Your instructions: Quote word for word from the line holding "Open その他 in the left sidebar" to the last line below, including both, and omit any pictures.

▽

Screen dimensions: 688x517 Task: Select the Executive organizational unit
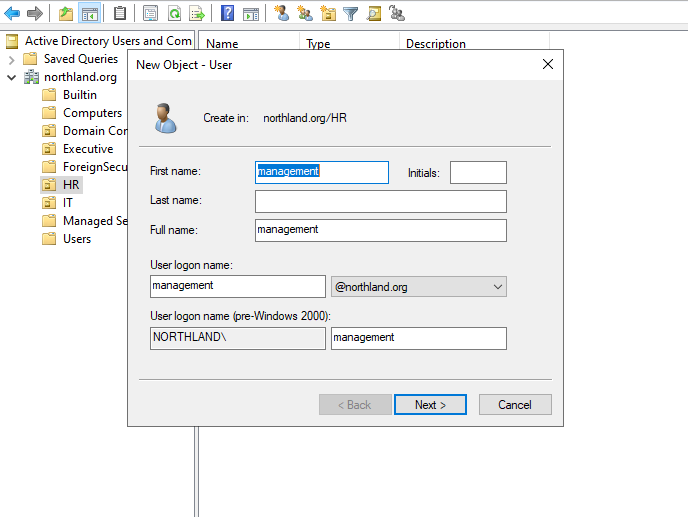coord(87,149)
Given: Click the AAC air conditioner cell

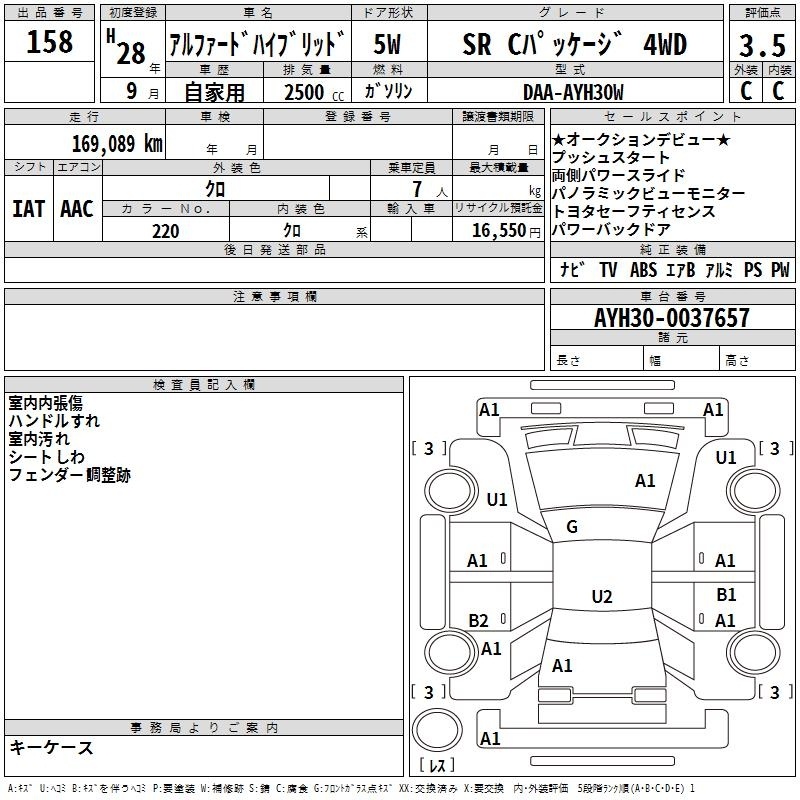Looking at the screenshot, I should 77,208.
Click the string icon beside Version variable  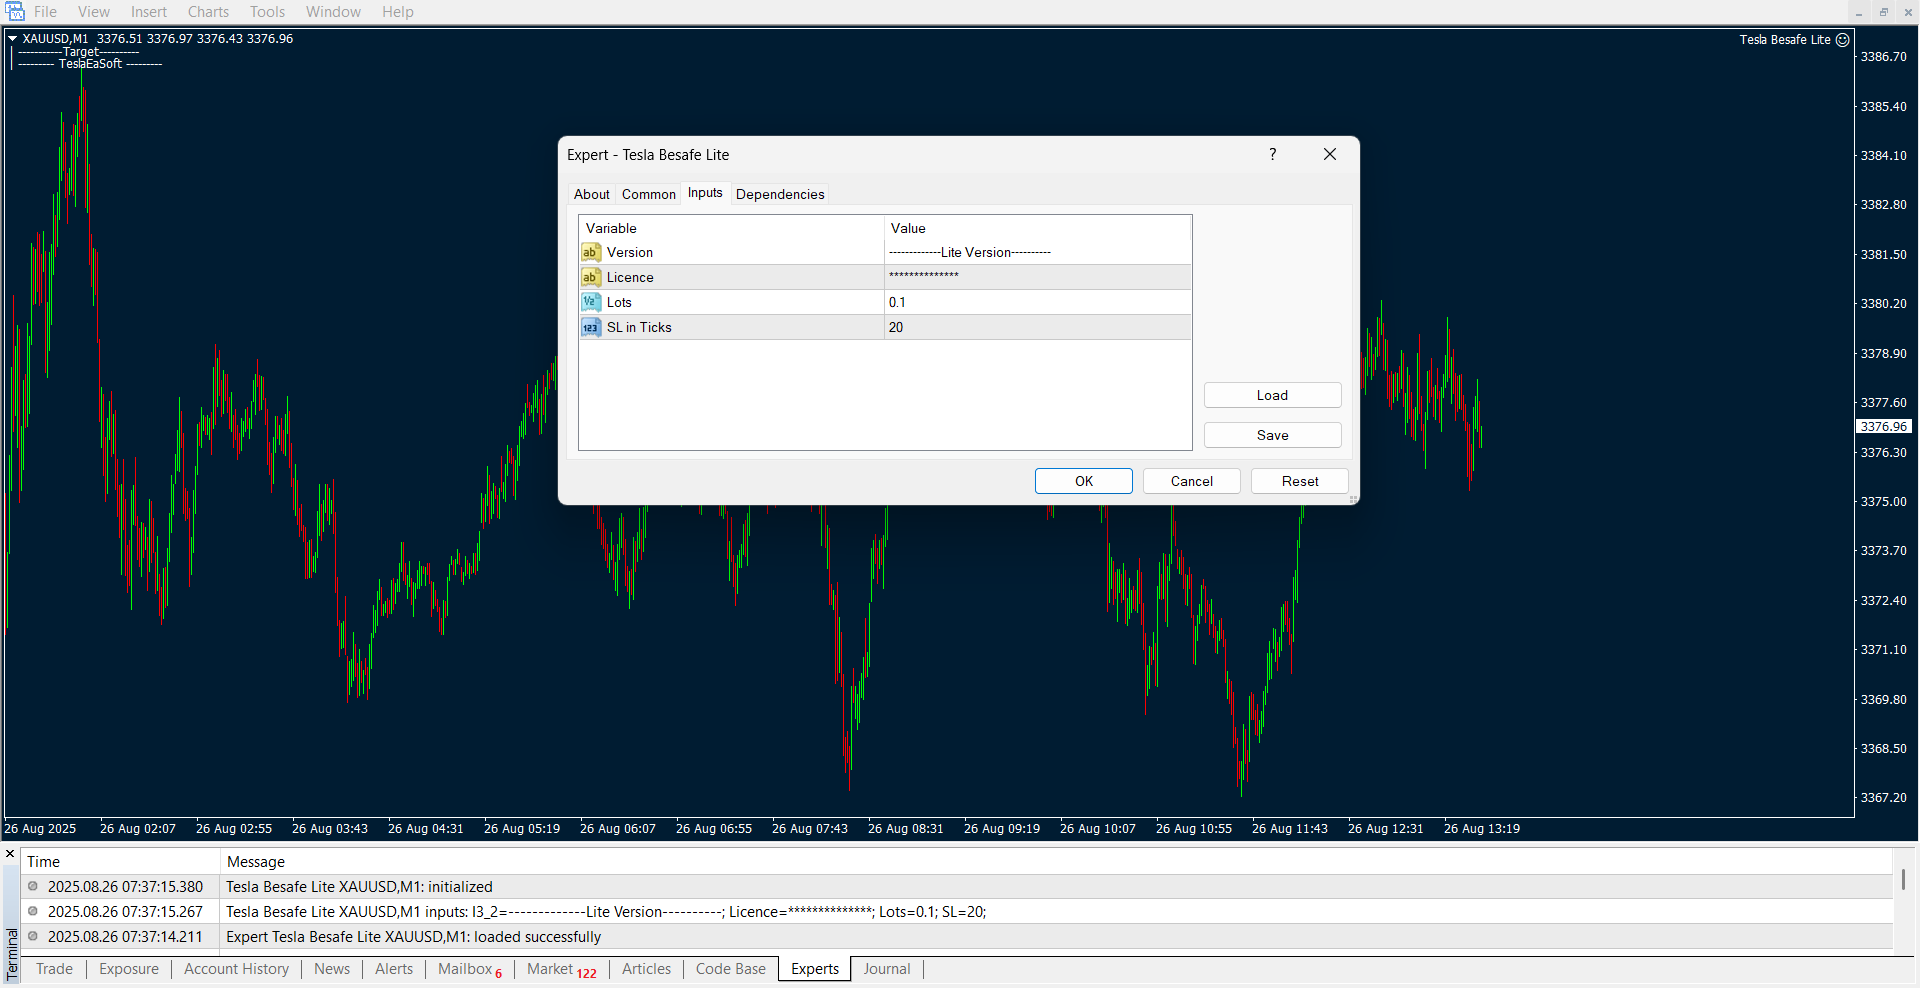(x=591, y=253)
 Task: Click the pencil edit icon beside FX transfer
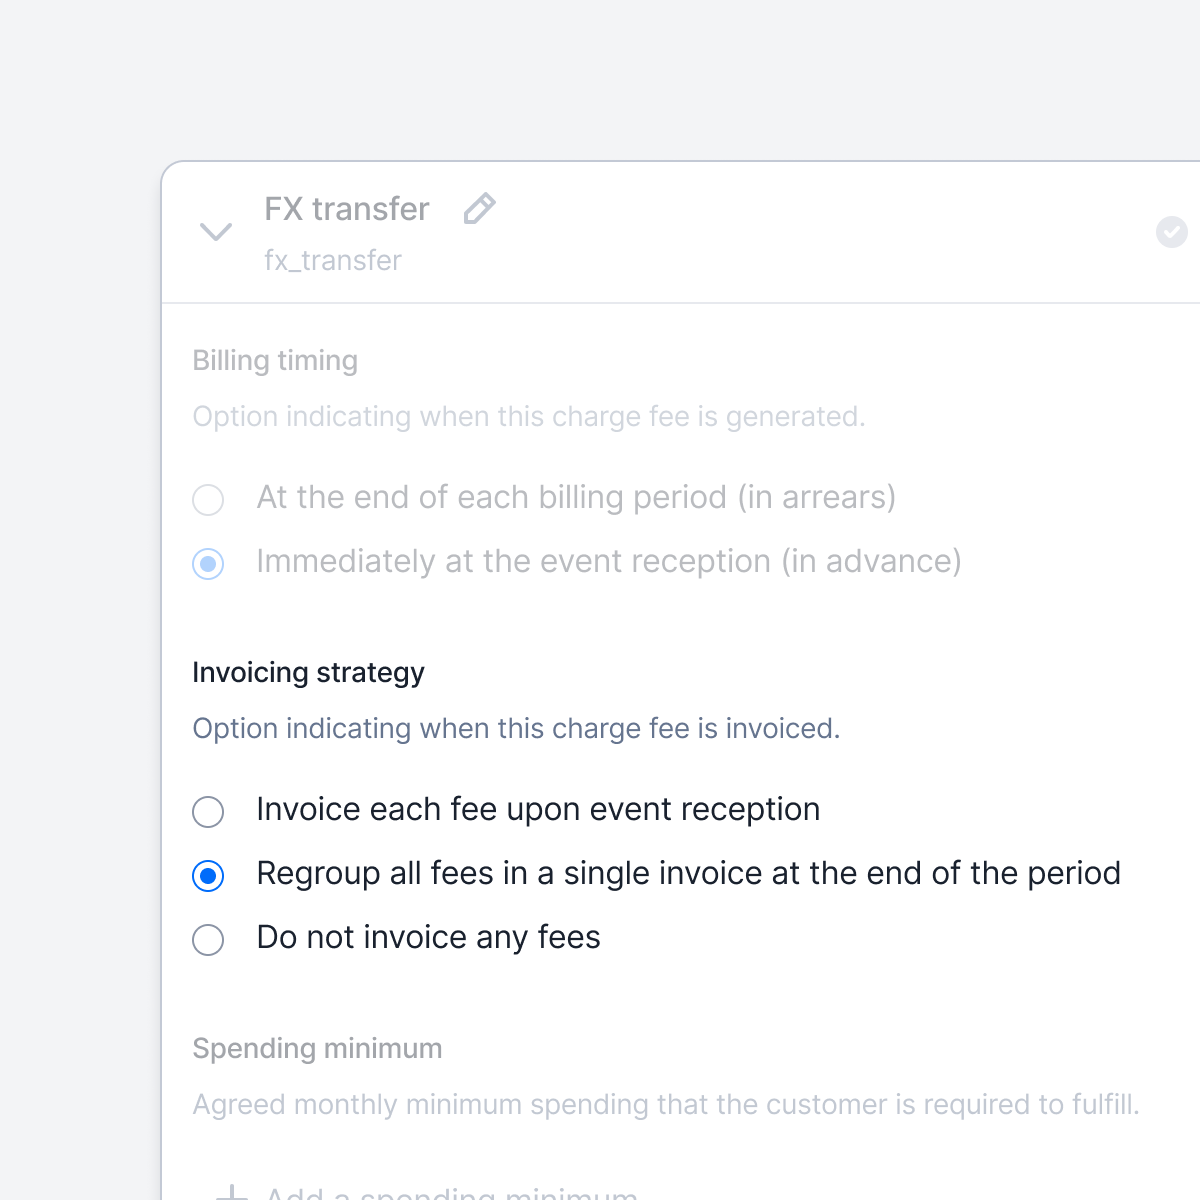(480, 209)
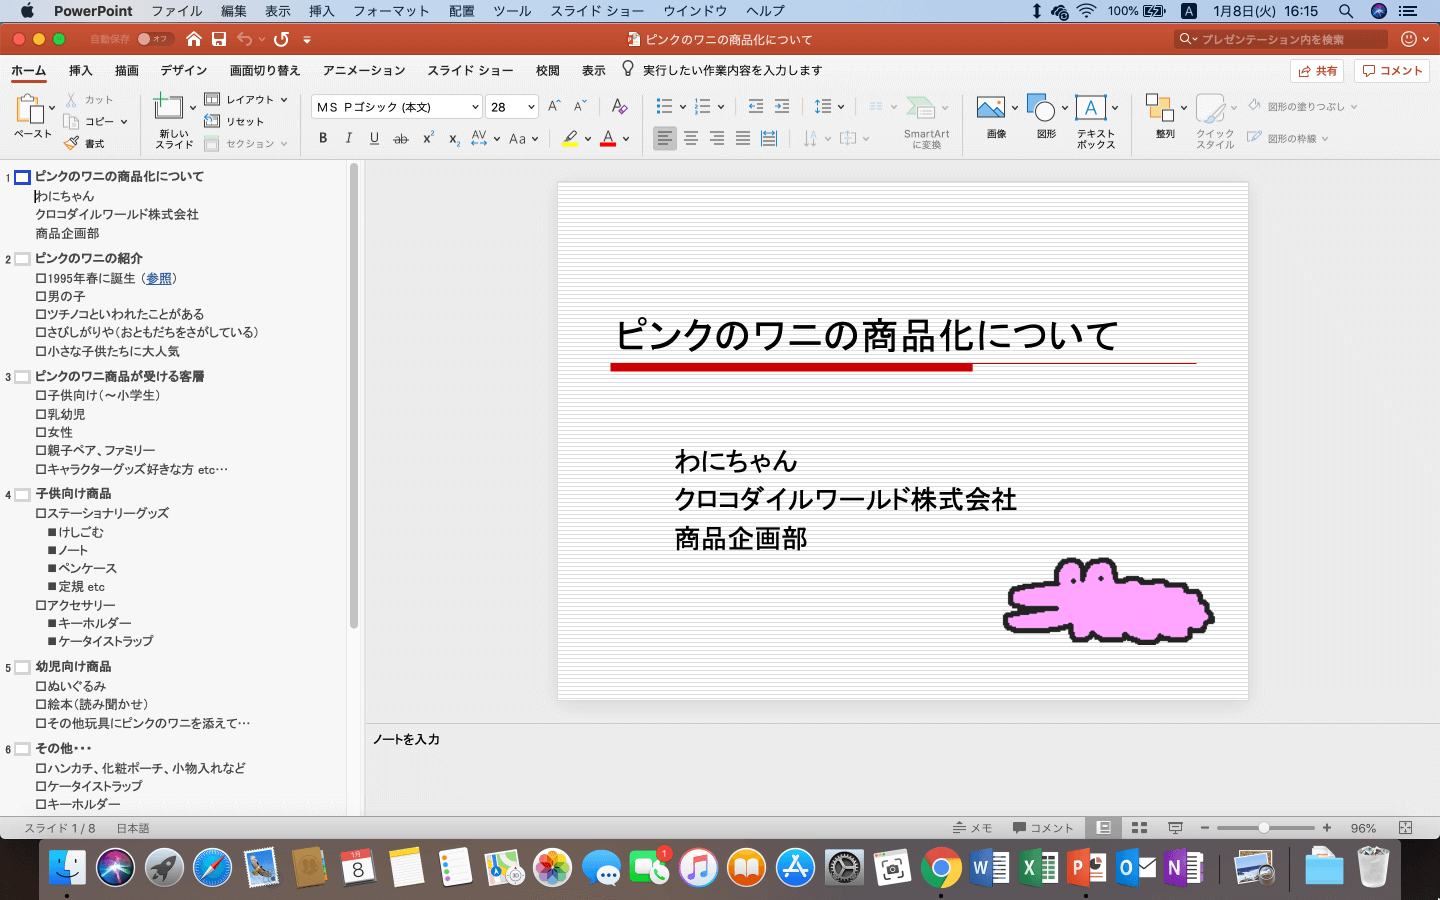The height and width of the screenshot is (900, 1440).
Task: Click the Comment (コメント) button top right
Action: click(1392, 71)
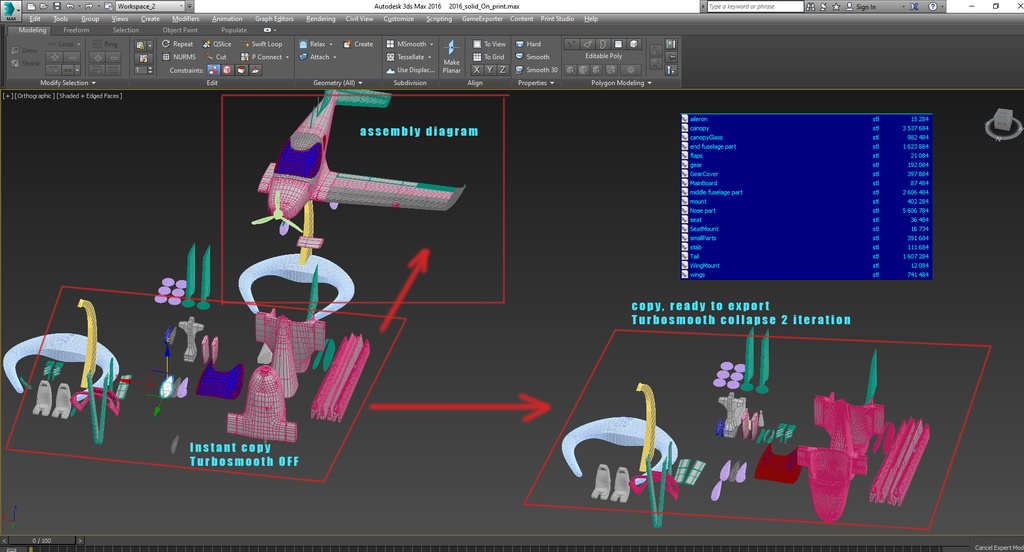
Task: Open the Modifiers menu
Action: click(185, 19)
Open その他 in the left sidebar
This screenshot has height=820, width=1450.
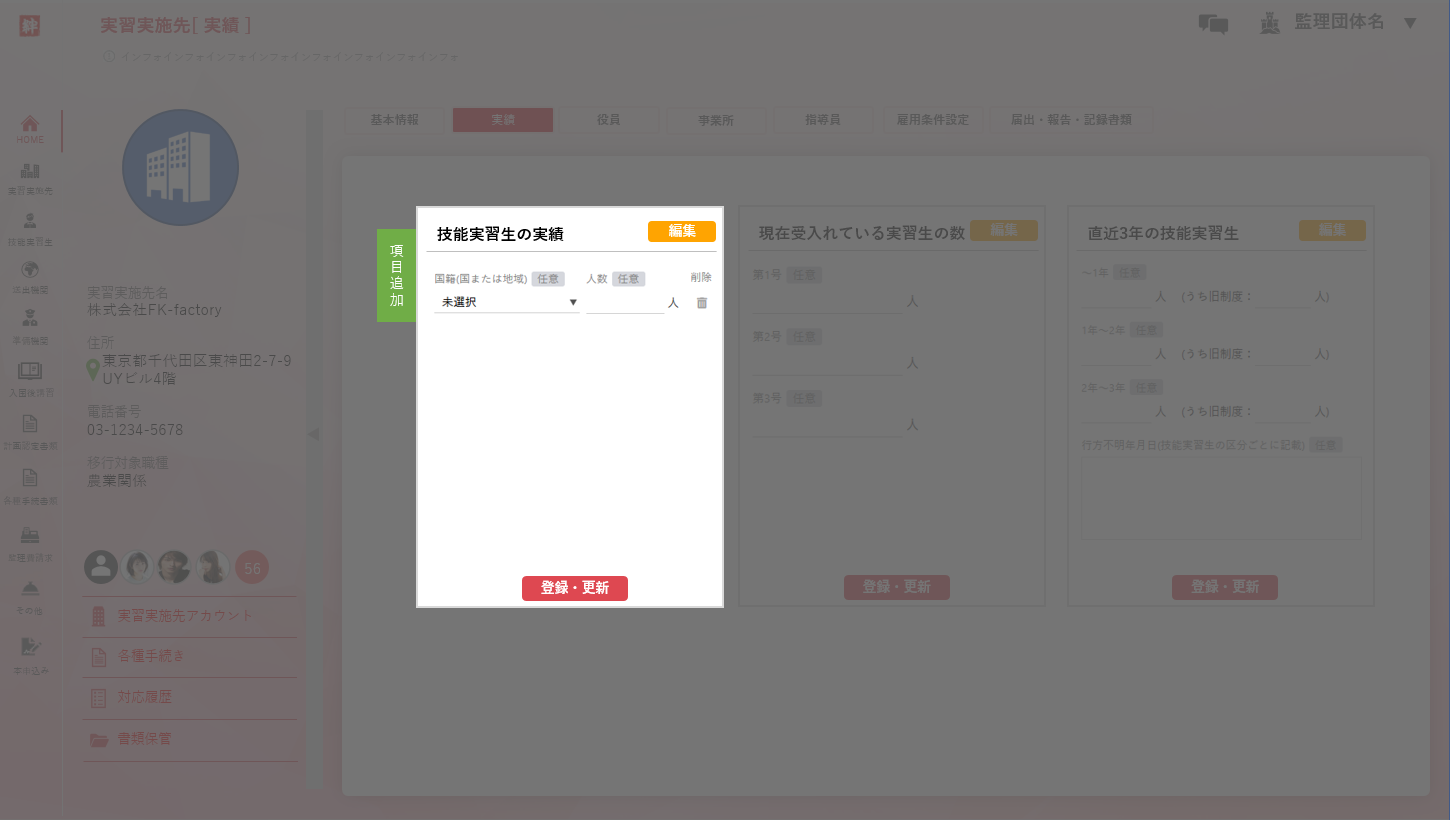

△

Result of the task:
Open その他 in the left sidebar
This screenshot has height=820, width=1450.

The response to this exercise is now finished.